R - Quand on fera l’addition des contributions, il est probable qu’on soit effectivement au-dessus des 2°C, peut-être aux alentours de 3°C. Mais ces contributions correspondent au minimum que les gouvernements comptent faire. Notre rôle est de les pousser à faire plus encore, entre autres grâce aux progrès technologiques. Et puis après Paris, les gouvernements ne seront plus seuls. Pour la première fois, les entreprises, les régions, les grandes villes vont aussi proposer leurs solutions. Et c’est en rassemblant tout cela que nous pourrons arriver aux 2° C maximum.
Q - L’accord de Paris doit être contraignant. Cela veut dire qu’il y aura un super gendarme ?

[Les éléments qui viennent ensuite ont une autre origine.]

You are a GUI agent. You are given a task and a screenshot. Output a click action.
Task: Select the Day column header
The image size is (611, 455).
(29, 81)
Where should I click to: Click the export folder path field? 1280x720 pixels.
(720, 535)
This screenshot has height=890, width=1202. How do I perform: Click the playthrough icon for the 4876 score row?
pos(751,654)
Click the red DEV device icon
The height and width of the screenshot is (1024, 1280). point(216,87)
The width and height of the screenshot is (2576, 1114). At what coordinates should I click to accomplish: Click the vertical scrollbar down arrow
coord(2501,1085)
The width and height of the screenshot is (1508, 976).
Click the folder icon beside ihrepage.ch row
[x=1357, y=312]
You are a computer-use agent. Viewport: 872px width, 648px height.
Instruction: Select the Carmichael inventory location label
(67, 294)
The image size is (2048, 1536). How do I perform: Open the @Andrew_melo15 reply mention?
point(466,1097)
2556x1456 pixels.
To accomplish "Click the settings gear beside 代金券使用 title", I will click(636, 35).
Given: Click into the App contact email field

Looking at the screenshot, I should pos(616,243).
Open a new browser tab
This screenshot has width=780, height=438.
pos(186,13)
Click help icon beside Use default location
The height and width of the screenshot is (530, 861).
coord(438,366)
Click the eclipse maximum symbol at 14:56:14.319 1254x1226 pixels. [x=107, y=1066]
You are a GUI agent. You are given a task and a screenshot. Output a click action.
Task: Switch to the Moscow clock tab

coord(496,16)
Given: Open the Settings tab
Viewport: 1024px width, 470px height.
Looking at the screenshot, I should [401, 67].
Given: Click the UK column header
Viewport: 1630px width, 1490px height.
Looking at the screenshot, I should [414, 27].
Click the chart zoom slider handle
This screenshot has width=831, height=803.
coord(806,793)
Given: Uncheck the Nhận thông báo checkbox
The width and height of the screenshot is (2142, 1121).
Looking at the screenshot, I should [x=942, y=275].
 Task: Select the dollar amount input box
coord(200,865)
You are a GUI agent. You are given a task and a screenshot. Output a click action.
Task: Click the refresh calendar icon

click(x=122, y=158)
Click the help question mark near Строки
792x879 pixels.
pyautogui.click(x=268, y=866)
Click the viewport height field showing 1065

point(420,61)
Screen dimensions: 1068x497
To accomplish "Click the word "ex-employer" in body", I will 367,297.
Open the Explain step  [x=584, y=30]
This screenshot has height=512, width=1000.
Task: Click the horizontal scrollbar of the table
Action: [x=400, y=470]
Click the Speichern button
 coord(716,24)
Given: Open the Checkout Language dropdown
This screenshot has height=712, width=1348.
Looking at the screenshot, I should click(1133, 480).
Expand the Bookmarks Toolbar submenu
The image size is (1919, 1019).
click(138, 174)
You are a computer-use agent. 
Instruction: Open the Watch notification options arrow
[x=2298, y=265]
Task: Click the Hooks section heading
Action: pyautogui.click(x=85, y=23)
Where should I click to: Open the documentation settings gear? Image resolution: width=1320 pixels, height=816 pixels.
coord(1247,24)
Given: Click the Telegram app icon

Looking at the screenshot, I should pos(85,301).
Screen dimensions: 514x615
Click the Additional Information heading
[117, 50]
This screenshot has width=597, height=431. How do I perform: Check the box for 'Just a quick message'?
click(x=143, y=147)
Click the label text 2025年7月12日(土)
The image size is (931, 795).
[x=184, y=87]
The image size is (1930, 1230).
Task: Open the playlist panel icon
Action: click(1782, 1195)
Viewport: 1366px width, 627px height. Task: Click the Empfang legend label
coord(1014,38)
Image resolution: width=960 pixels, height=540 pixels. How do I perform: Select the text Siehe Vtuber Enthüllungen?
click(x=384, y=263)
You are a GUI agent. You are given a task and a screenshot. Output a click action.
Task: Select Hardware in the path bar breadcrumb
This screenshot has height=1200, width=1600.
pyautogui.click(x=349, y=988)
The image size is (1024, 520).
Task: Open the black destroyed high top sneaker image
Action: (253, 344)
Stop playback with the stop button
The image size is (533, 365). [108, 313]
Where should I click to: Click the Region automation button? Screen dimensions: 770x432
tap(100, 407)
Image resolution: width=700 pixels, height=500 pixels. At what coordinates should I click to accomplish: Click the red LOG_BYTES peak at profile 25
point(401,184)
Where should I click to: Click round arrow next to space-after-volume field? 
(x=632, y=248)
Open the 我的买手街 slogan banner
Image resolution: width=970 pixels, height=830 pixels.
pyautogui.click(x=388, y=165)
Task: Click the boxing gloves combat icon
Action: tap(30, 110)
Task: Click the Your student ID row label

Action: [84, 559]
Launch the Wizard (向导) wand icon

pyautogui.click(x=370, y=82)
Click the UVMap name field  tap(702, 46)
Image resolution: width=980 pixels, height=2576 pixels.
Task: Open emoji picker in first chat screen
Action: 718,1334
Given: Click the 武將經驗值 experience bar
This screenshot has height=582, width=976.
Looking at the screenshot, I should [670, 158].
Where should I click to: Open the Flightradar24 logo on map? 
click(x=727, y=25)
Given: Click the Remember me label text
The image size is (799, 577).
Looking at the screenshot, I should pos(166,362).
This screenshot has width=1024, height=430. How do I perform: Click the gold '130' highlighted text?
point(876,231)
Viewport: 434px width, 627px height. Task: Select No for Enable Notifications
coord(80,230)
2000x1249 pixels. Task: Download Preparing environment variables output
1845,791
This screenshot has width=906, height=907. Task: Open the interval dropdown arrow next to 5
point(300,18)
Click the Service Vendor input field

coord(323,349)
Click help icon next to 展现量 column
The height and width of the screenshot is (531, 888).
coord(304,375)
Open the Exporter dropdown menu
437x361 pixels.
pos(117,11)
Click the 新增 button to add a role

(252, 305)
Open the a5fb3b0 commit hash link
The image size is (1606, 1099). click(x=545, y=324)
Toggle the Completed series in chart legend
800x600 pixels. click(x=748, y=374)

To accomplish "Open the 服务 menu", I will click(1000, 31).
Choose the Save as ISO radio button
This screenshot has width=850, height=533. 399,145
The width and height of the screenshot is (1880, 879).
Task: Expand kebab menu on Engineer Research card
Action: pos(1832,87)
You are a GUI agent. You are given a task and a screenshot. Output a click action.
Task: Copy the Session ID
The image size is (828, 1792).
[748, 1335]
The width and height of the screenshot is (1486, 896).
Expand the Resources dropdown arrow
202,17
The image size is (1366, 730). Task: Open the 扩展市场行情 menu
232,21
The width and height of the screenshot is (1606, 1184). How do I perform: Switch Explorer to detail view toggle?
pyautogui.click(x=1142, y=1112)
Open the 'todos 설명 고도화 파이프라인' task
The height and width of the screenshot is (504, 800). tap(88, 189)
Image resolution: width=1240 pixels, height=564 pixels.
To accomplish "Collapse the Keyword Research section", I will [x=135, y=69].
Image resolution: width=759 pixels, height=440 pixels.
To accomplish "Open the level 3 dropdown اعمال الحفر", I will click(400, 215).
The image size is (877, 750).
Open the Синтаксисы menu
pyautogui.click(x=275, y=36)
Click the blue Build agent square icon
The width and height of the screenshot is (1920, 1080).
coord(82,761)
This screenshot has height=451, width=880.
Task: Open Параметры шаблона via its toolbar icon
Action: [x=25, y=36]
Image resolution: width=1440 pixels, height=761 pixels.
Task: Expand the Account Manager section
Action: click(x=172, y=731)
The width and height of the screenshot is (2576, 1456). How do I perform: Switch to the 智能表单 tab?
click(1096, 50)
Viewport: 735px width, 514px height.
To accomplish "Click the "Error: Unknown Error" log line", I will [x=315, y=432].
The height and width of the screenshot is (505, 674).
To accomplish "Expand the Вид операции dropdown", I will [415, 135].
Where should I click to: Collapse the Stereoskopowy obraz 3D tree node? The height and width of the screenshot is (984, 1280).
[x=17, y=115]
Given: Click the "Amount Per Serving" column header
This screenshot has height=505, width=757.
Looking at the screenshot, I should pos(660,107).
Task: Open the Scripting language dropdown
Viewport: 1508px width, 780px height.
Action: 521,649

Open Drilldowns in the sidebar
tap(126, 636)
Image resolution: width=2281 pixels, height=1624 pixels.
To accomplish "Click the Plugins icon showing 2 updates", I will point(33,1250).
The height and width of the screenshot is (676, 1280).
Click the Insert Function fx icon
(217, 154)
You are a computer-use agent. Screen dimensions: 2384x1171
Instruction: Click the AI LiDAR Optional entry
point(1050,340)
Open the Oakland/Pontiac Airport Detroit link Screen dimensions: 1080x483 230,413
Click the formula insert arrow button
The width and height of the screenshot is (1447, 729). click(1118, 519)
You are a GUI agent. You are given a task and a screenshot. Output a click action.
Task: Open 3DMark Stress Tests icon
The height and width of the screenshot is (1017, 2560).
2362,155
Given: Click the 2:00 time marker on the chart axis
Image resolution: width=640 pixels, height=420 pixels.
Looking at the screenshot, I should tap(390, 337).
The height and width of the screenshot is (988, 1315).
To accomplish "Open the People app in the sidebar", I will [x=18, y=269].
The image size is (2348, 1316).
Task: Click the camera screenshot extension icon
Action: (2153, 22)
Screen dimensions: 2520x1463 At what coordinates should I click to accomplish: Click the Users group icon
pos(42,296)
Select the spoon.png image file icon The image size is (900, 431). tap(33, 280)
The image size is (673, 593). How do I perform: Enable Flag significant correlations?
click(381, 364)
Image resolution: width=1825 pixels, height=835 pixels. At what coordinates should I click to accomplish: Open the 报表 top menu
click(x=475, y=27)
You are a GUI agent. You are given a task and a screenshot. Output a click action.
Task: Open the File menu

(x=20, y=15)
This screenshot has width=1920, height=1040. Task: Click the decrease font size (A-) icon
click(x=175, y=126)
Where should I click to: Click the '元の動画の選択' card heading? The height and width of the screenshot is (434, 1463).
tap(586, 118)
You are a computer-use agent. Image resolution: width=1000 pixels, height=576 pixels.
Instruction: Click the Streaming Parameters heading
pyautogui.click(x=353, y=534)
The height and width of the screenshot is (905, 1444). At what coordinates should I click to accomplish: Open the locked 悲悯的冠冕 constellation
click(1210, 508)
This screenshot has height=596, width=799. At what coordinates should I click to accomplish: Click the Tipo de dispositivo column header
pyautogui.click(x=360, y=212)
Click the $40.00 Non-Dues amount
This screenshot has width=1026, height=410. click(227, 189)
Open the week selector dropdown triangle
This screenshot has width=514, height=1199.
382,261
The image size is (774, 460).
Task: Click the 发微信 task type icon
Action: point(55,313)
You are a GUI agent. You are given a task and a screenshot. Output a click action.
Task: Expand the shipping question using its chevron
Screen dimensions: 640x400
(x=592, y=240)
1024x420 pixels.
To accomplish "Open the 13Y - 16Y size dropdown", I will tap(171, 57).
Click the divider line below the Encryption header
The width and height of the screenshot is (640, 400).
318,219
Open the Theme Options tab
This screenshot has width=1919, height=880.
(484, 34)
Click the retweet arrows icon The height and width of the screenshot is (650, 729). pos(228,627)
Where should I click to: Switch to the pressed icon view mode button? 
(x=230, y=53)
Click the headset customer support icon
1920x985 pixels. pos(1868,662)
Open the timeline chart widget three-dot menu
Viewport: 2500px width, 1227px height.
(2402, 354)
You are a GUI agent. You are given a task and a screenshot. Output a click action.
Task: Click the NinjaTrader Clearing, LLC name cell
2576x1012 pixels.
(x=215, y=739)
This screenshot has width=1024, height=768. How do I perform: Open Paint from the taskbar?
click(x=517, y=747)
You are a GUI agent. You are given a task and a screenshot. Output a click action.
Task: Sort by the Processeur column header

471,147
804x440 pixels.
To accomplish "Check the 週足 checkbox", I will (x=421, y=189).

R - On ne met pas un État en prison parce qu’il ne respecte pas un accord, mais les États signataires s’engageront à le respecter. Quant à savoir qui surveillera ce respect des engagements, comment et à quel moment, c’est un point en discussion. Il y a parfois plus incitatif qu’un tribunal. Regardez Standard & Poor’s, la plus grande agence de notation : elle vient de décider que les pays, entreprises et institutions intégrant le risque climatique seront mieux notés que les autres, avec à la clé une incidence financière via des taux d’intérêt moins élevés. À l’inverse, pour les autres, la sanction financière tombera.
Q - Comment persuader les peuples que leur avenir passe par le climat ?
R - En expliquant que le dérèglement climatique n’est pas seulement un problème environnemental. C’est la question de savoir si notre planète va rester habitable ou pas. C’est, en définitive, la question de la paix ou de la guerre pour les générations à venir, la question première dès aujourd’hui et pour demain. Car si l’eau ou la nourriture se raréfient, si des centaines de millions de personnes sont contraintes à migrer, alors les questions sécuritaires s’imposeront à nous.
Q - Tout se jouera donc à Paris ?
R - Paris sera à la fois un point d’arrivée, le premier accord universel sur le climat et le point de départ d’une nouvelle donne. Nous n’avons qu’une Terre, qu’il faut préserver pour nous et nos enfants. Si nous arrivons à passer cet accord en décembre prochain, alors pour une fois le mot « historique » ne sera pas galvaudé./.